Hill East redevelopment lands $70M in financing, breaks ground

A 100-unit permanent supportive housing development atop the Stadium-Armory Metro station is moving ahead.

The team of Donatelli Development and Blue Skye Development have closed on $70 million in financing needed for the project, to be called The Ethel, which will include a new plaza and 14,000 square feet of ground-floor retail to connect the Metro station to the new site.

Construction work is getting underway, and the developers say the building will be done in late 2022.

The financing package includes a $52.5 million construction loan from EagleBank through the D.C. Housing Financing Agency’s risk share program, as well as $17.5 million in tax credit equity from PNC Bank, issued by the Department of Housing and Community Development. JLL helped arrange the financing.

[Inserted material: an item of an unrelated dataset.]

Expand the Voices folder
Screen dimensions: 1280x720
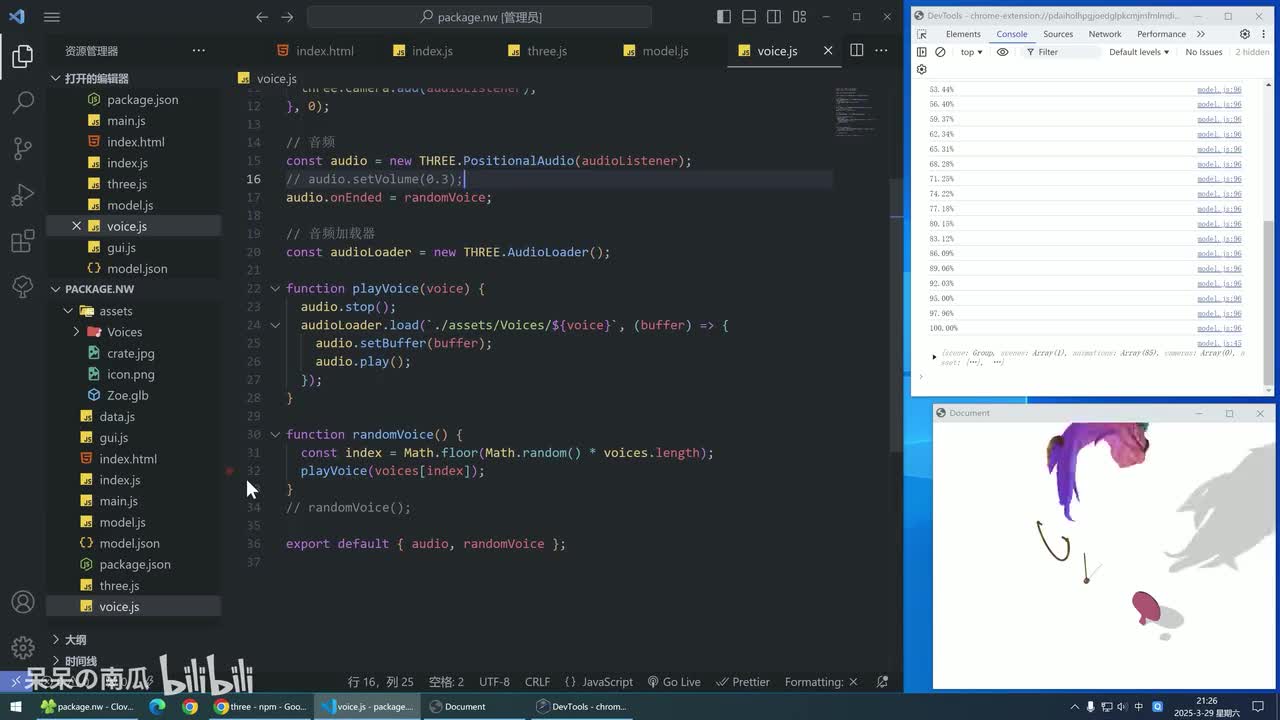tap(77, 332)
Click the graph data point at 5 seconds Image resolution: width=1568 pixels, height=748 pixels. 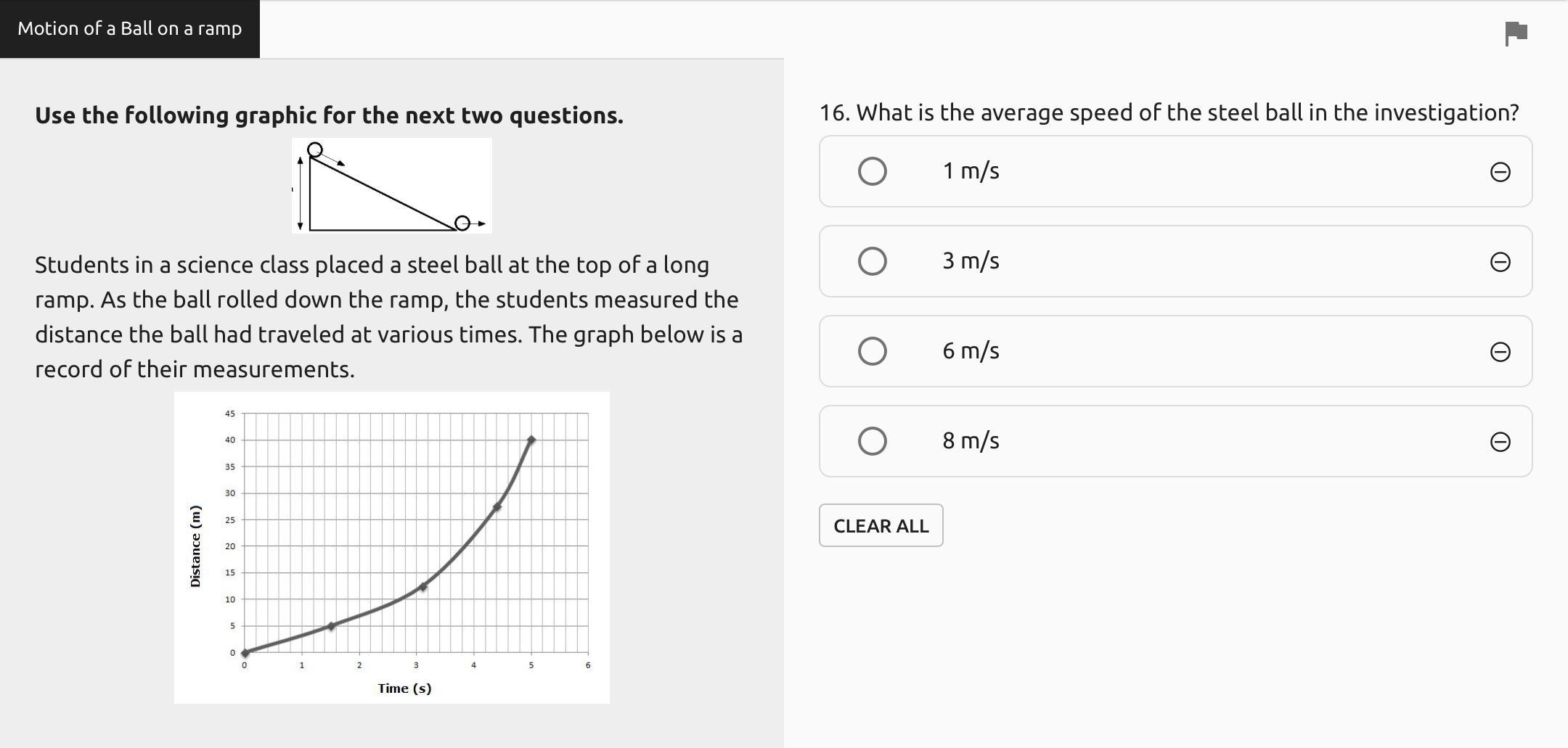(531, 440)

D.C. officials have previously said the goal is to move women currently living at a homeless shelter elsewhere on the property into these 100 units, which the District is further subsidizing with a $47 million contract to ensure those homes can be available for people at no cost.

GTM Architects is the project’s designer and McCullough Construction, the builder. When complete, Kettler Management will serve as property manager. The D.C. Housing Authority will issue vouchers for residents so the property stays exclusively in the permanent supportive housing program, which combines affordable housing with support services to help the chronically unhoused.

John Falcicchio, the District’s deputy mayor for planning and economic development, called the project “a step in the right direction.” The D.C. Department of General Services has been involved in the project’s design and development, part of a larger goal to see 12,000 affordable housing units constructed in the District by 2025.

“Through impactful projects like this, we’re leveling the playing field and creating more equitable opportunities for every resident to live and thrive in the city,” Scottie Irving, president and CEO of Blue Skye, said in a statement.

The development complements a mixed-use building the joint venture previously developed at the intersection of 19th and C streets SE, and they’re looking for more — as one team competing to develop the next phases of Reservation 13, the 67-acre property formerly home to D.C. General Hospital. Their plan there includes a five-building, 907-unit development that would sit directly adjacent to this site.

The Ethel is named for Ethel Kennedy, a human rights advocate and Robert F. Kennedy’s widow. DMPED specifically asked respondents to find some way to honor RFK, hoping to someday pair a redeveloped Reservation 13 with the nearby stadium site, should the city ever gain control of it from the federal government.